▸ Your assignment: Restating every entry exactly is the whole task.
•••••
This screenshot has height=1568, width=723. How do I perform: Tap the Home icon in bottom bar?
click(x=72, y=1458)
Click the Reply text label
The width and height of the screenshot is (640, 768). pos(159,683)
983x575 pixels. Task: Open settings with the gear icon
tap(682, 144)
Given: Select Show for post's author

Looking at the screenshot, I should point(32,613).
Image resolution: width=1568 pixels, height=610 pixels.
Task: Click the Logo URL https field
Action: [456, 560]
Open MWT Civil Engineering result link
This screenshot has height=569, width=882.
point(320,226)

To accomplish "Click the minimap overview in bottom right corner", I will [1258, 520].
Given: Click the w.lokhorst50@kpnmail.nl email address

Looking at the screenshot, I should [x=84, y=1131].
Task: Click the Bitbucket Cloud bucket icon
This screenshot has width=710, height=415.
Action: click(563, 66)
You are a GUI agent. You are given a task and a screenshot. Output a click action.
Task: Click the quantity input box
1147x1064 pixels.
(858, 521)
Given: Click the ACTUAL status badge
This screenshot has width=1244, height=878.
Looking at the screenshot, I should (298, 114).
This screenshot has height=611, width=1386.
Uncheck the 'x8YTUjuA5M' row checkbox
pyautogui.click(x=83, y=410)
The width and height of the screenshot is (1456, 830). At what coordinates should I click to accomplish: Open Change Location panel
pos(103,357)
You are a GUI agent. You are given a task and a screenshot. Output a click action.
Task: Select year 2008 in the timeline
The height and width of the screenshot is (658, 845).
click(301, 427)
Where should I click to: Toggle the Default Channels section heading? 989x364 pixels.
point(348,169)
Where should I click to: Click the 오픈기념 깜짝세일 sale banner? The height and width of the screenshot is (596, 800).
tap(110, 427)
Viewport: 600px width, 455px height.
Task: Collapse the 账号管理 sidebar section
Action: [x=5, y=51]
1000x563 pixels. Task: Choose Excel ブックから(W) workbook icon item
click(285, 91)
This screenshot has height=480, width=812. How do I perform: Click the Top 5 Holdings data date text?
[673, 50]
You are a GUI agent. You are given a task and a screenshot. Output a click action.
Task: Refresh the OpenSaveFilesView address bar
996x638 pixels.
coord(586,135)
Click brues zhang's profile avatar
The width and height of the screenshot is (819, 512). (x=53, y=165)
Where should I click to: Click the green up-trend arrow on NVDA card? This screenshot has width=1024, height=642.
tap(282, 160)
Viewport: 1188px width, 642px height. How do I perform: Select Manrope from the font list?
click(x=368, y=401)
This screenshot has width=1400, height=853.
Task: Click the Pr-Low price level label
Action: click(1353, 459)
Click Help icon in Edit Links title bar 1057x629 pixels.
•••••
▸ Answer section:
This screenshot has height=1568, width=723. How do I perform: Tap the Home icon in bottom bar?
click(x=72, y=1458)
Click the Reply text label
The width and height of the screenshot is (640, 768). pos(159,683)
983x575 pixels. Task: Open settings with the gear icon
tap(682, 144)
Given: Select Show for post's author

Looking at the screenshot, I should point(32,613).
Image resolution: width=1568 pixels, height=610 pixels.
Task: Click the Logo URL https field
Action: [456, 560]
Open MWT Civil Engineering result link
This screenshot has height=569, width=882.
point(320,226)

To accomplish "Click the minimap overview in bottom right corner", I will [1258, 520].
Given: Click the w.lokhorst50@kpnmail.nl email address

Looking at the screenshot, I should [x=84, y=1131].
Task: Click the Bitbucket Cloud bucket icon
This screenshot has width=710, height=415.
Action: click(563, 66)
You are a GUI agent. You are given a task and a screenshot. Output a click action.
Task: Click the quantity input box
1147x1064 pixels.
(858, 521)
Given: Click the ACTUAL status badge
This screenshot has width=1244, height=878.
Looking at the screenshot, I should (298, 114).
This screenshot has height=611, width=1386.
Uncheck the 'x8YTUjuA5M' row checkbox
pyautogui.click(x=83, y=410)
The width and height of the screenshot is (1456, 830). At what coordinates should I click to accomplish: Open Change Location panel
pos(103,357)
You are a GUI agent. You are given a task and a screenshot. Output a click action.
Task: Select year 2008 in the timeline
The height and width of the screenshot is (658, 845).
click(301, 427)
Where should I click to: Toggle the Default Channels section heading? 989x364 pixels.
point(348,169)
Where should I click to: Click the 오픈기념 깜짝세일 sale banner? The height and width of the screenshot is (596, 800).
tap(110, 427)
Viewport: 600px width, 455px height.
Task: Collapse the 账号管理 sidebar section
Action: [x=5, y=51]
1000x563 pixels. Task: Choose Excel ブックから(W) workbook icon item
click(285, 91)
This screenshot has height=480, width=812. How do I perform: Click the Top 5 Holdings data date text?
[673, 50]
You are a GUI agent. You are given a task and a screenshot. Output a click action.
Task: Refresh the OpenSaveFilesView address bar
996x638 pixels.
coord(586,135)
Click brues zhang's profile avatar
The width and height of the screenshot is (819, 512). (x=53, y=165)
Where should I click to: Click the green up-trend arrow on NVDA card? This screenshot has width=1024, height=642.
tap(282, 160)
Viewport: 1188px width, 642px height. How do I perform: Select Manrope from the font list?
click(x=368, y=401)
This screenshot has width=1400, height=853.
Task: Click the Pr-Low price level label
Action: click(1353, 459)
Click Help icon in Edit Links title bar 1057x629 pixels.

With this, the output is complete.